Work to be completed: Write out, word for word, the part of the essay on Zoom fatigue and trauma starting with "The deeper issue is" and going on through "Why is this?".

Text:
::::

Yes, getting "Zoomed out” is a thing.
Zooming out used to be the domain of a mindfulness coach or a photographer. The phrase referred to shifting one's focus —either a person’s perspective or the lens of their camera -- in order to get a larger picture of things.
Now the phrase exists in the domain of businesses, education, and families. Everyone needs to communicate, but they find themselves running out of energy or focus to do so. This phrase, once used to help a person gain a line of sight, now means readiness to take a nap. What meant gaining insight or outsight, in order to be able to act, now means inability to think.
No argument from me about whether getting Zoomed out exists. In fact, it may contribute to the deeper issue in play — especially for executive leaders.
The deeper issue is trauma. I suspect it is the real reason behind the fatigue we are experiencing. In fact, I’m convinced it is.
The organizational leaders I’m talking to are using words and phrases like:
So very tired
Unable to focus
Trying to hold it together
And yes, “Zoomed out."
This doesn't just involve the attention adjustments a person has to make in order to relate to people for hours on end via a video screen. It expresses what riding out the pandemic is doing in our bodies. Ethical and committed leaders, who need to take care of themselves and their families, spend hours caring for others also, finding themselves utterly exhausted when they close their laptops. They are more depleted after working from home than they ever were with their commutes and long office days.
Why is this?
Physicians tell us that traumatic and threatening experiences have physiological effects. Sheltering in place while battling a disease with no known cure, for an unknown duration, with the furthest of reaching effects, qualifies as trauma. Add to that the constant barrage of intense conversations and emergency decisions around trying to keep a family afloat, and it becomes a sustained and threatening trauma. Now add to that the leadership domain of intense and emergency conversations/decisions about an entire organization and all the people and issues involved, and it becomes high drama attached to the sustained trauma. It cannot help but affect the body.
Bessel Van Der Kolk’s pre-eminent work on trauma healing, “The Body Keeps the Score,” details how we respond to traumatic situations. Each subsequent level of trauma produces its response in our autonomic nervous system . Each level has its own physiological effect.
First, we seek social engagement. We look for acceptance, sympathy, comfort, friendship, community, and/or aid. Our Ventral Vagus Nerve engages, and we seek assurance that all can return to normal. We want to feel those endorphins.
If that doesn’t work, we flee, or fight, or both. The sympathetic nervous system takes over. Adrenaline rushes in, and we aggressively move toward safety with little thought for anything or anyone else.
If combat or flight do not work, we freeze. Our metabolism shuts down under instruction from the Dorsal Vagal Complex. We hold our breath and squinch up our eyes. Bowels seek to empty. We collapse.

::::

Given material:
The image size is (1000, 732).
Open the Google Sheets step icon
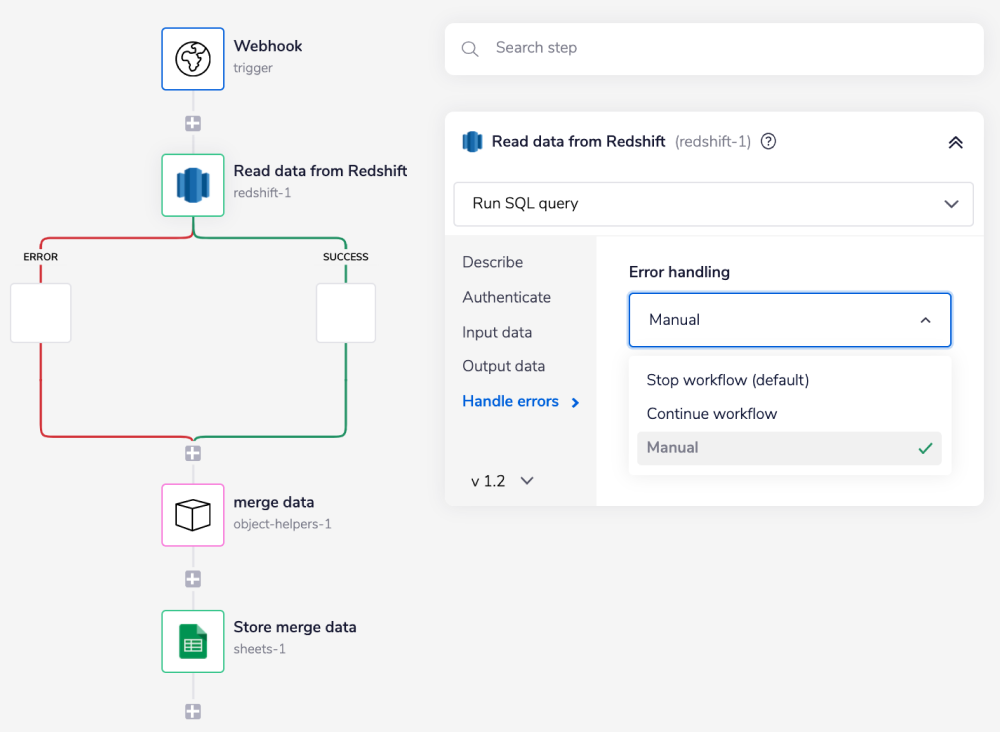tap(193, 641)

::::

Exercise solution:
The deeper issue is trauma. I suspect it is the real reason behind the fatigue we are experiencing. In fact, I’m convinced it is.
The organizational leaders I’m talking to are using words and phrases like:
So very tired
Unable to focus
Trying to hold it together
And yes, “Zoomed out."
This doesn't just involve the attention adjustments a person has to make in order to relate to people for hours on end via a video screen. It expresses what riding out the pandemic is doing in our bodies. Ethical and committed leaders, who need to take care of themselves and their families, spend hours caring for others also, finding themselves utterly exhausted when they close their laptops. They are more depleted after working from home than they ever were with their commutes and long office days.
Why is this?